Dans son dernier roman, Akli Tadjer revient sur le sort des jeunes Algériens enrôlés de force par l’armée française en 1939. Ainsi, le lecteur devient témoin de cette période oubliée de l’histoire.
“La guerre tue les rêves de jeunesse (…)” Akli Tadjer l’a brillamment démontré dans son dernier roman, D’amour et de guerre, paru en France le 4 mars dernier aux éditions Escales (la parution algérienne est prévue pour le 20 mai aux éditions Casbah). Dans ce roman tendre et révoltant à la fois, l’écrivain parvient avec finesse à éveiller nos sentiments, à faire conjuguer la joie, la tristesse et la colère à la lecture de chaque ligne, de chaque page. En fait, l’intérêt d’Akli Tadjer pour l’Histoire du pays l’a mené sur un pan de notre passé souvent occulté dans les manuels scolaires ou encore au cinéma et en littérature. Il s’agit de ces Algériens enrôlés de force par l’armée française pour combattre les Allemands durant la Seconde Guerre mondiale. Afin de raconter cet épisode tragique à travers la fiction, l’auteur embarque son lecteur dans les abysses d’Adam. Ce jeune de vingt ans menait une vie paisible dans les montagnes de Kabylie, plus précisément à Bousoulem (Bougie), où il aspirait à épouser sa dulcinée, Zina. Mais la vie en a voulu autrement ! Nous sommes en 1939 ; la guerre éclate de l’autre côté de la Méditerranée.
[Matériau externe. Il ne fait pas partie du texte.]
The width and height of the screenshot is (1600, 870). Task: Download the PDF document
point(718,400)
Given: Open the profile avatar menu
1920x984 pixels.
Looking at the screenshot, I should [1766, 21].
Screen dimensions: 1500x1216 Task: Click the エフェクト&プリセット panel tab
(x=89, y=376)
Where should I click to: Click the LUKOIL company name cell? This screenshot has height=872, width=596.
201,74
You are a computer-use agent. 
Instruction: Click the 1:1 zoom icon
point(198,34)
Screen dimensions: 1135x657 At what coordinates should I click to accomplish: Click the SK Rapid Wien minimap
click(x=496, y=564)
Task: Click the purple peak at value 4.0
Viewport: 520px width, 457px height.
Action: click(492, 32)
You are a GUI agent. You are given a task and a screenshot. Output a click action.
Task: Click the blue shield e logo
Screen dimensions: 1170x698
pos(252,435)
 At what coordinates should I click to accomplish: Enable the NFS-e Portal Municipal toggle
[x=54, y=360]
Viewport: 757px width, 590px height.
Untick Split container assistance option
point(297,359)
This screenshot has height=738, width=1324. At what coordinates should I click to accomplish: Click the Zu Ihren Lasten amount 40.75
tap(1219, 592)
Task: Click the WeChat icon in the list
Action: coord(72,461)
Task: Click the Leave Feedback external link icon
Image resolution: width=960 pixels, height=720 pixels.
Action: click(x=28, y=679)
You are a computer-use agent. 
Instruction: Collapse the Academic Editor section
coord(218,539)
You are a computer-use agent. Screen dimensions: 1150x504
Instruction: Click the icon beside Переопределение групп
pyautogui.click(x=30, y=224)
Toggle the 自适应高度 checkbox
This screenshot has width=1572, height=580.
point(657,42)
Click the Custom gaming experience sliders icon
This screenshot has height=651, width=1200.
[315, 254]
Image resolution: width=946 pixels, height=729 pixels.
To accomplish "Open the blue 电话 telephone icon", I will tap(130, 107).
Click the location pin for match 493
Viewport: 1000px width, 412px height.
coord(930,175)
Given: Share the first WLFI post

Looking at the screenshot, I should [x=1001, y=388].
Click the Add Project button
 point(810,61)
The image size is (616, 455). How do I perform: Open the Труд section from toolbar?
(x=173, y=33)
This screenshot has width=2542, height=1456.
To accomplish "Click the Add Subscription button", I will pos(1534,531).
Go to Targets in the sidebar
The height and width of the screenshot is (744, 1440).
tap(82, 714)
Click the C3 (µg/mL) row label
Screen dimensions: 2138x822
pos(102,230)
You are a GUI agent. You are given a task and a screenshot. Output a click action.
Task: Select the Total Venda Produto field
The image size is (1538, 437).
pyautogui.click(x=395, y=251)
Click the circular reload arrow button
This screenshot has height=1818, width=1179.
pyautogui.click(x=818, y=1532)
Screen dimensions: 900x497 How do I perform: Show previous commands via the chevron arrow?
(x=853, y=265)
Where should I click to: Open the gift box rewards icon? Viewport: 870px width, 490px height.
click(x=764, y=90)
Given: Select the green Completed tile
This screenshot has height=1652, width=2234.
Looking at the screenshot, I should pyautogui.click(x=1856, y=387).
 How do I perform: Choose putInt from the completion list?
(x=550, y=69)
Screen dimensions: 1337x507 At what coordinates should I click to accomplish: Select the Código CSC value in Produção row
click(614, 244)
Alors qu’il redoutait ce jour, Adam reçoit une convocation de la gendarmerie.
“La guerre, je m’étais juré de ne jamais la faire en refermant les yeux de mon père sur son lit de mort.” Ce paternel avait souffert le martyre (amputé de son pied droit), en endossant l’uniforme kaki en 14-18. Adam se retrouve ainsi malgré lui embarqué dans cette guerre qui ne le “concerne” pas. Arraché à son village, à sa fiancée et à ses rêves de jeunesse, il se retrouve en France, dans ce pays méconnu pour lequel il devra se sacrifier pour la liberté de ses colonisateurs. Cette mésaventure le lie d’amitié à Tarik (futur imam de la mosquée de Fenaïa) et à Samuel (futur rabbin de la mosquée des juifs d’El-Kseur). Malgré leurs différences idéologiques, ces trois personnages partageront le même enfer et les mêmes désirs de liberté. En parcourant le récit, le lecteur devient témoin de cette période oubliée de l’histoire et ce, des deux côtés de la rive.
Propulsé en première ligne sur le champ de bataille, ces soldats “étaient venus du fin fond de l’Afrique pour servir la patrie ; ils étaient morts pour cette France qui ne nous avait apporté que la misère, les guerres, les deuils”. Quant aux survivants, ils sont faits prisonniers au nord de l’Hexagone, dans des camps de travail réservés aux soldats coloniaux appelés “frontstalag” par les “Boches”, où “nous étions la pisse, la merde et la vomissure de cette guerre. Je pensais que la colonisation, c’était l’enfer ; je m’étais trompé, c’était un paradis”. L’ironie du sort, ces prisons infâmes étaient gérées par des roumis, les mêmes ayant ramené de force ces appelés afin de combattre à leur côté. Les horreurs infligées à ces “pas-grands-choses” – qualificatif utilisé par Adam pour parler des Algériens vus par les Français – sont terrifiantes et dépeignent la cruauté humaine dans toute sa splendeur. Pour résister, Adam n’a en sa possession que son petit carnet rouge, dans lequel il écrit des lettres à Zina, sa lumière au milieu des ténèbres.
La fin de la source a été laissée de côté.